To answer these questions, this book project seeks to explore how fertility crisis and immigration shape the welfare regimes and how the welfare regimes respond to these double movements. Especially, the project focuses on conservative welfare regimes including South Korea in which insider vs. outsider conflicts under dualized labor markets have emerged along with the welfare state development. In this type of countries, the welfare state is either underdeveloped or dualistic based on labor market status. In underdeveloped welfare states with relatively high fertility rates, immigration does not affect median voters’ core criteria of party preferences. Parties do not have clear agendas for immigration yet. However, in countries with serious low fertility issues and rapidly aging population (e.g. Taiwan and S.Korea), immigration emerges as an alternative source of labor supply. In these countries, the state typically does not impose strict barriers against immigrant work forces, and underdeveloped welfare states do not pose a serious concern for the exploitation of the existing system by immigrants. Rather, in these countries, dualistic labor markets in couple of immigration lead to a more serious perpetuation and reinforcement of insider-outsider problem. The influx of immigrants into low-wage labor market especially in service sector exerts downward pressure on both unskilled, non-standard native workers’ wages. Furthermore, their ineligibility for social welfare system (due to their status as ‘non-standard workers’) further jeopardizes both native non-standard and competing immigrant workers’ living standards during their old ages or unemployment.
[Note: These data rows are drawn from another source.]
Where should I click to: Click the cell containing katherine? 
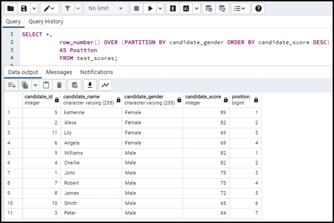[74, 113]
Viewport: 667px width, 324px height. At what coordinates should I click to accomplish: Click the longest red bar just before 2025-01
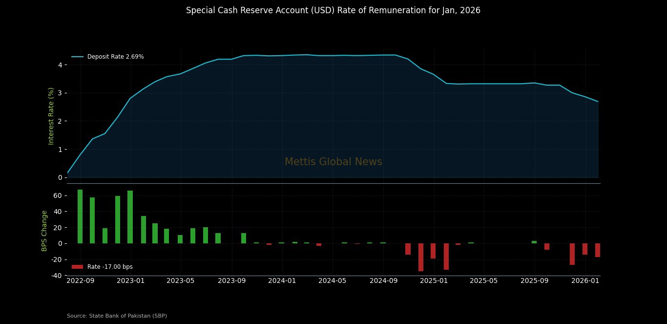[421, 257]

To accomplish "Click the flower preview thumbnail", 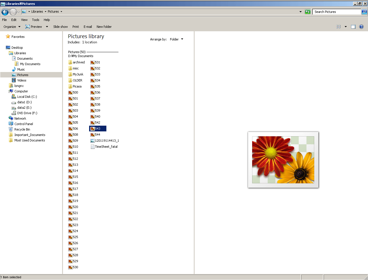I will click(283, 160).
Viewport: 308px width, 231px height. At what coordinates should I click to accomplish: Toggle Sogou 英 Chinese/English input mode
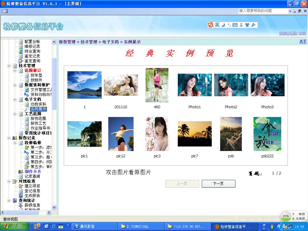pyautogui.click(x=217, y=25)
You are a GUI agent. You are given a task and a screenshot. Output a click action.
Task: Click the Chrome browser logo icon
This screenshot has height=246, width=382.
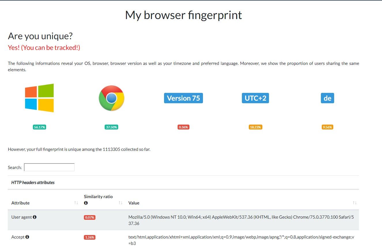111,98
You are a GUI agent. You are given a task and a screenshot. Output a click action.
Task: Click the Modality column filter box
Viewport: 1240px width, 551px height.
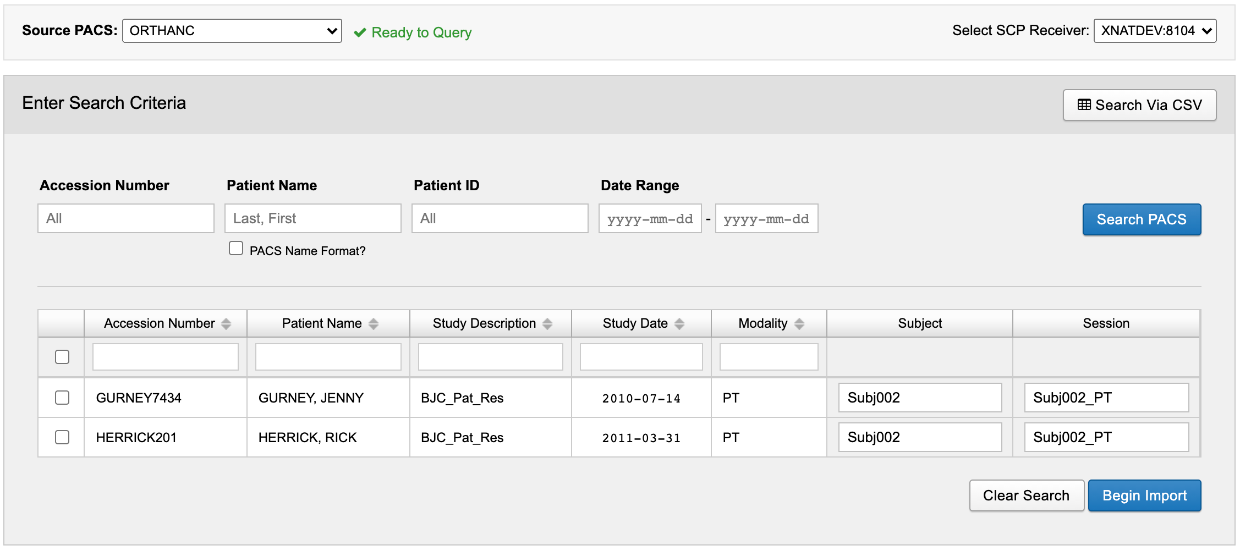769,357
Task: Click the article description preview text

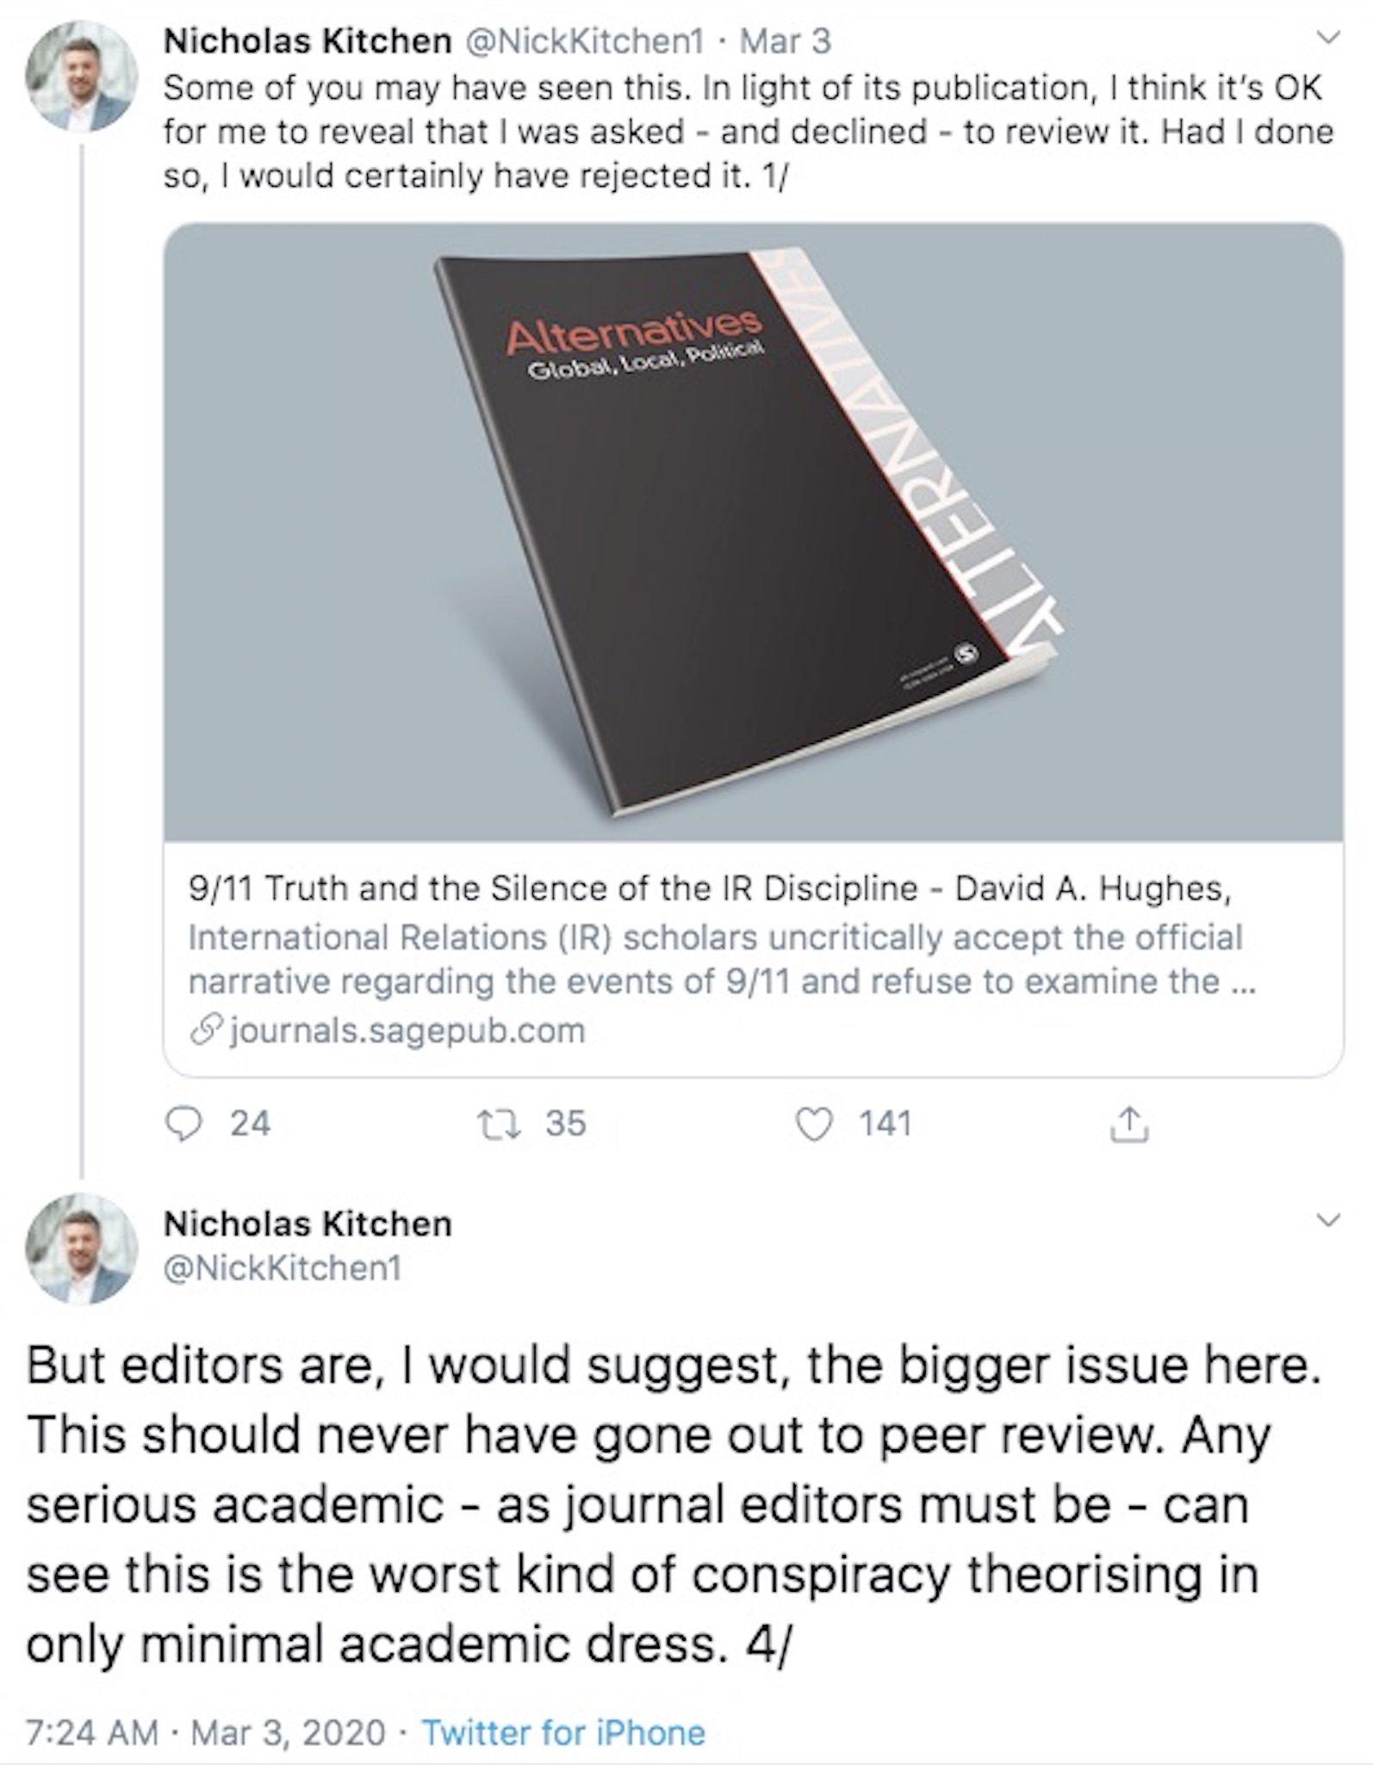Action: [722, 959]
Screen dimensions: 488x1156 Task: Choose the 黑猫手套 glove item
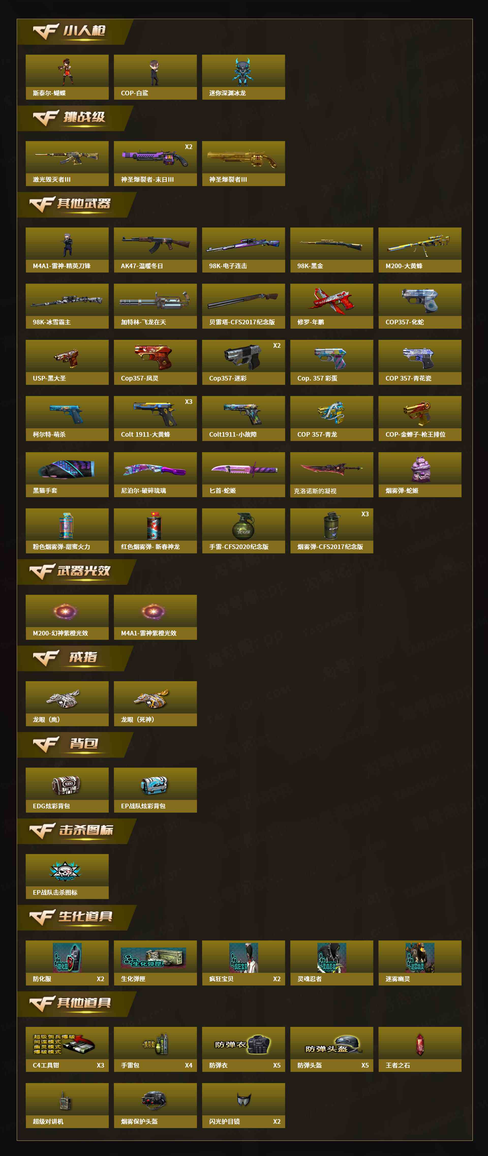pos(67,474)
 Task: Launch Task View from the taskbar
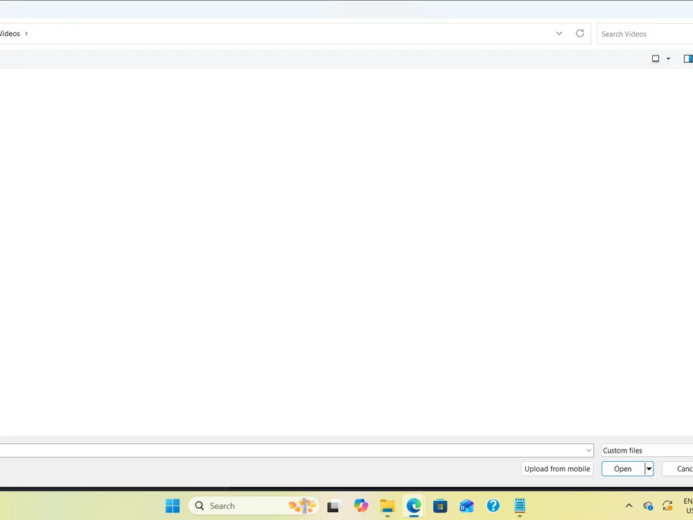(x=334, y=505)
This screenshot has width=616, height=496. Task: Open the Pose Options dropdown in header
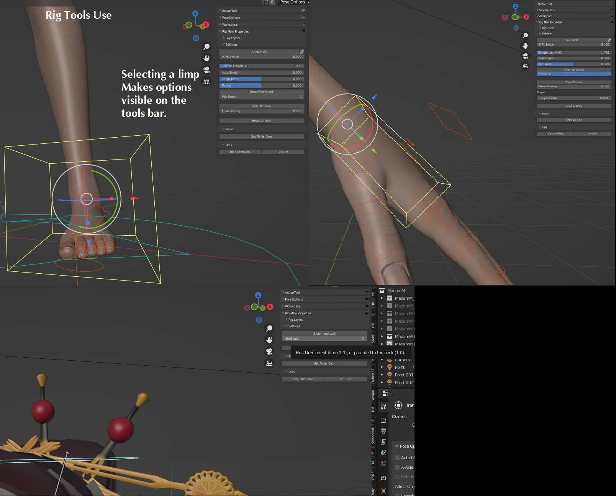pos(293,2)
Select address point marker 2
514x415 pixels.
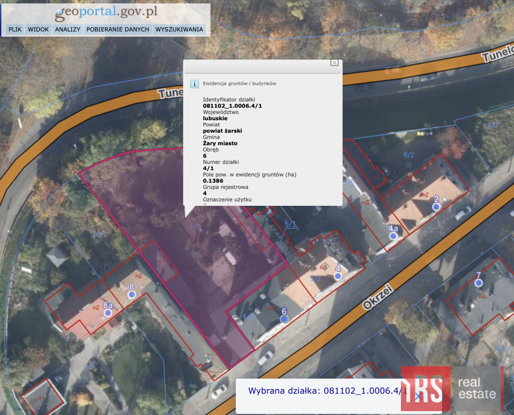[x=436, y=207]
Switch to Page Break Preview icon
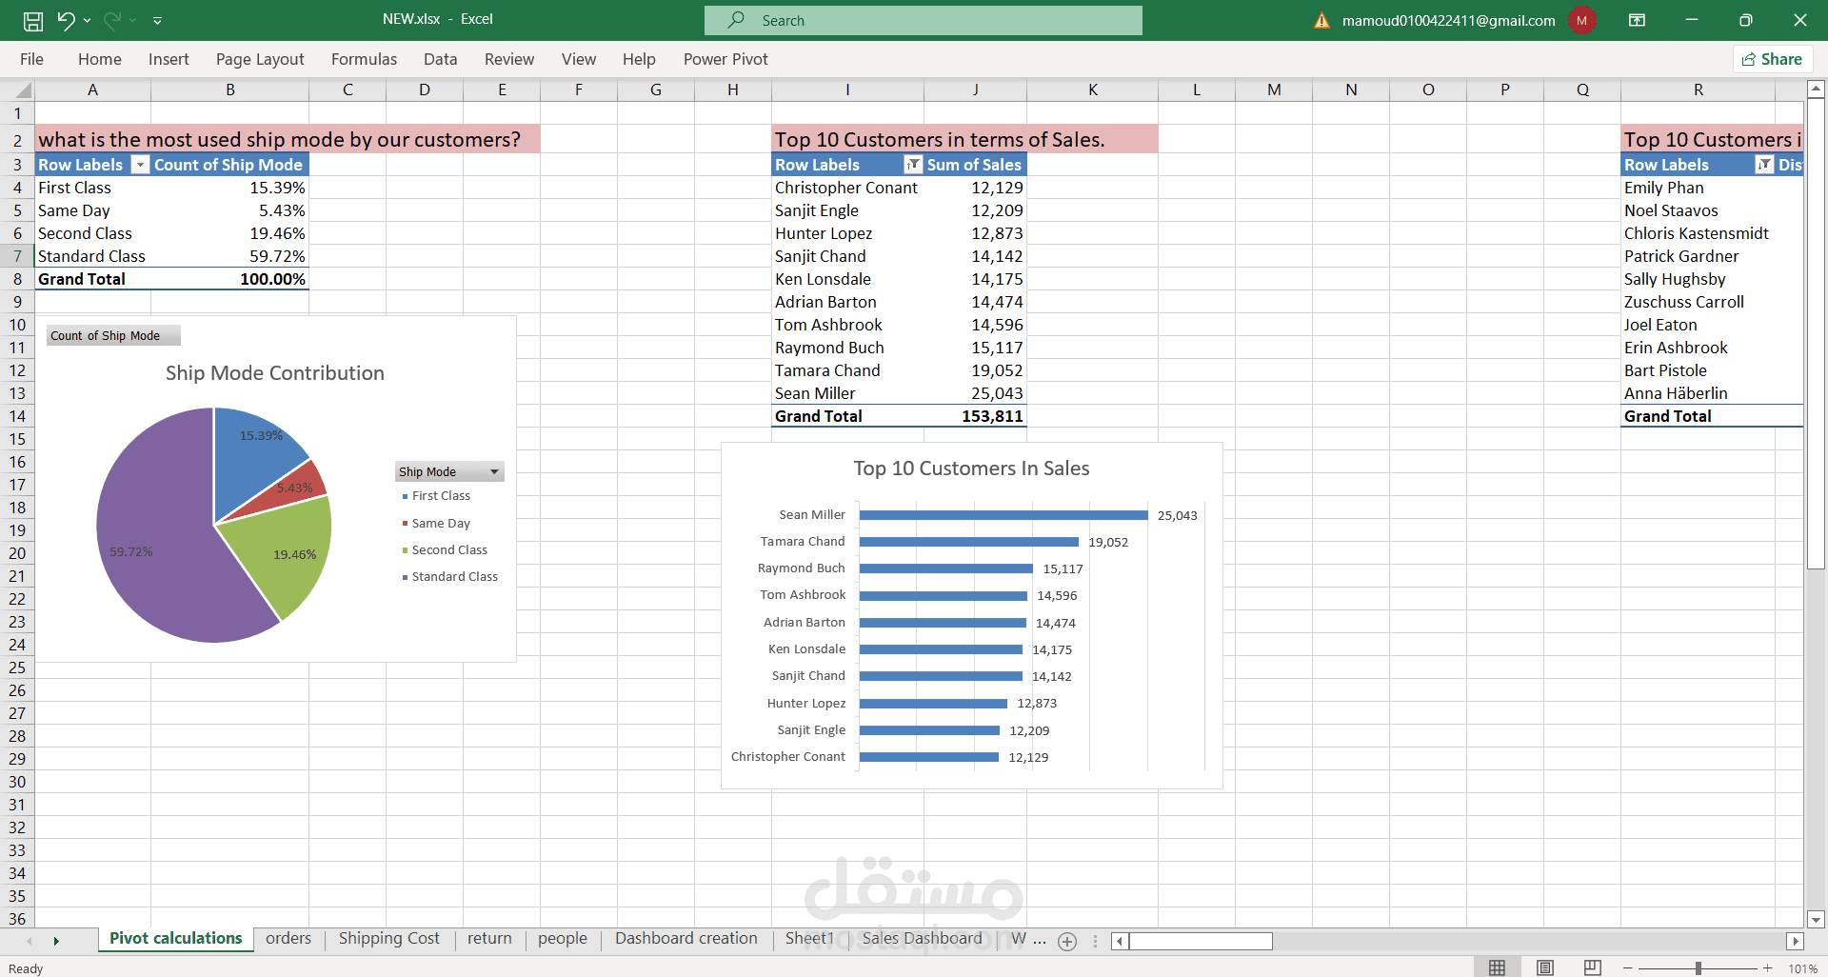Screen dimensions: 1828x977 (x=1593, y=967)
Therefore, in these societies, dualistic labor market will be further reinforced due to immigration.

 

The study further investigates how these double movements could be interwoven with inter-generational politics. As extremely low fertility rates have not been compensated by immigration, in this type of fertility-immigration regime, social insurance systems become in jeopardy due to increasing generational conflicts due to increasingly higher burden of contribution for younger generations. Younger generations may be enticed by right-wing parties’ ‘individualized solutions’ based on private market in couple with retrenchment in traditional social insurance schemes. Older generations will attempt to defend their ‘turns’ as beneficiaries of ‘un-funded systems’, thereby supporting political parties that best defend their (promised) social benefits. Also, younger generations on the verge of entering labor markets may be intimidated by increasing immigration, while older generations occupying labor market insider positions are less likely threatened by the same pressure. Therefore, double movements may not only exacerbate the existing insider-outsider conflict, but also engender inter-generational conflicts.

 

The study will attempt to propose new theoretical models to explain how two newly emerging structural changes of our time - declining fertility and increasing immigration, shape welfare regimes and labor market institutions, and further investigate how such transformation incur new inter-generational conflicts, thereby transforming the social base of partisan politics.

 

The project will help both scholarly and policy communities better respond to fertility crisis and the influx of immigration by way of better configured social policies and political coordination.